### INFORMATION GIVEN
· · · · ·

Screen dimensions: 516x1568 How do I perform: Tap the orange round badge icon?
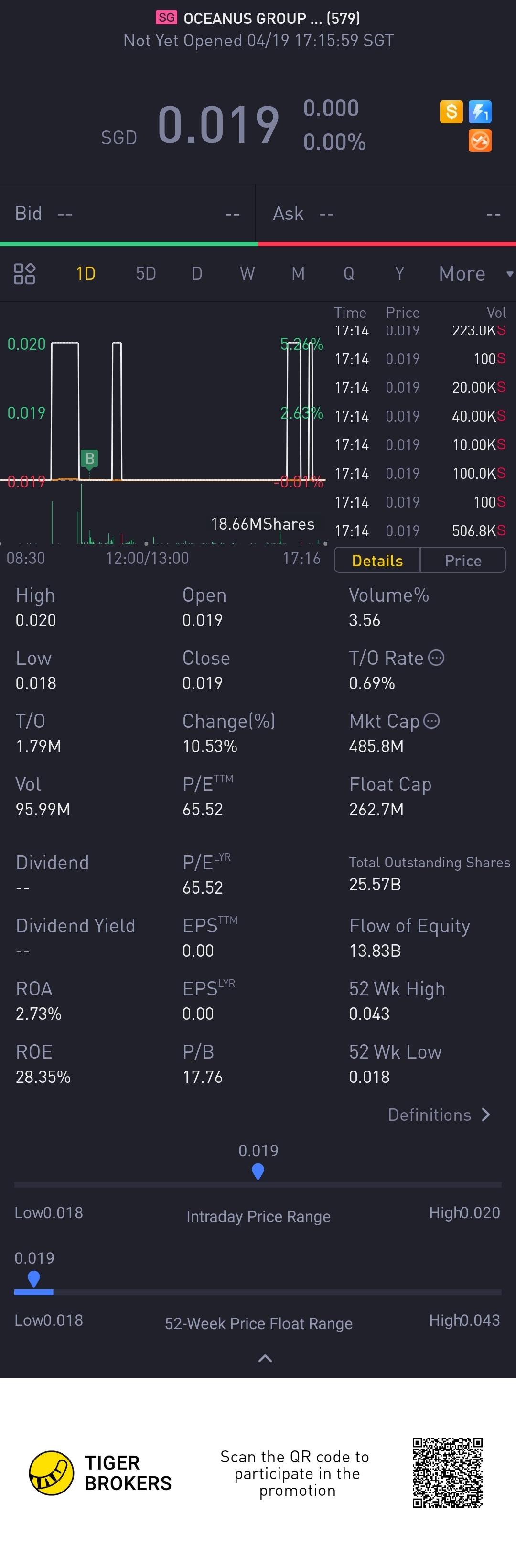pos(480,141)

· · · · ·

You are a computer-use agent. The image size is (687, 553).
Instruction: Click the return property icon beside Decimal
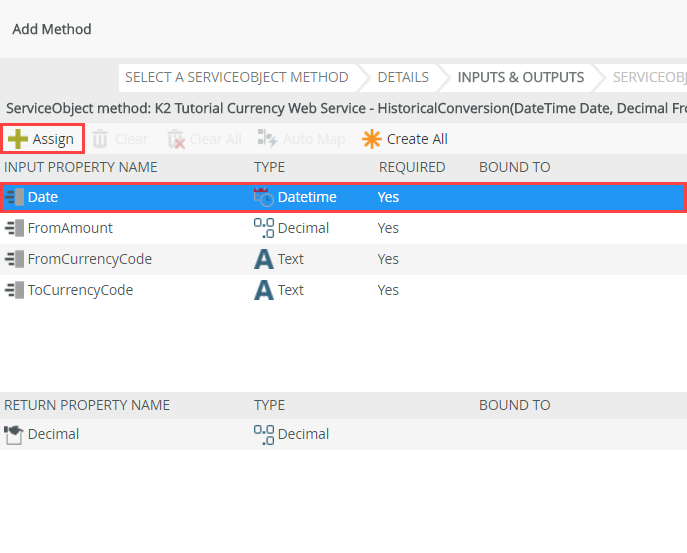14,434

· · · · ·

### TASK DIRECTIONS
Rewrite the material from the line with "Screen dimensions: 516x1568" to the line with "pos(480,141)", requests included, multiplying every coordinate in the answers by 1.8 and rounding to whole numbers, with halves rounded up. Leave the pictures out.

### WRITTEN SOLUTION
Screen dimensions: 516x1568 How do I perform: Tap the orange round badge icon?
pos(864,254)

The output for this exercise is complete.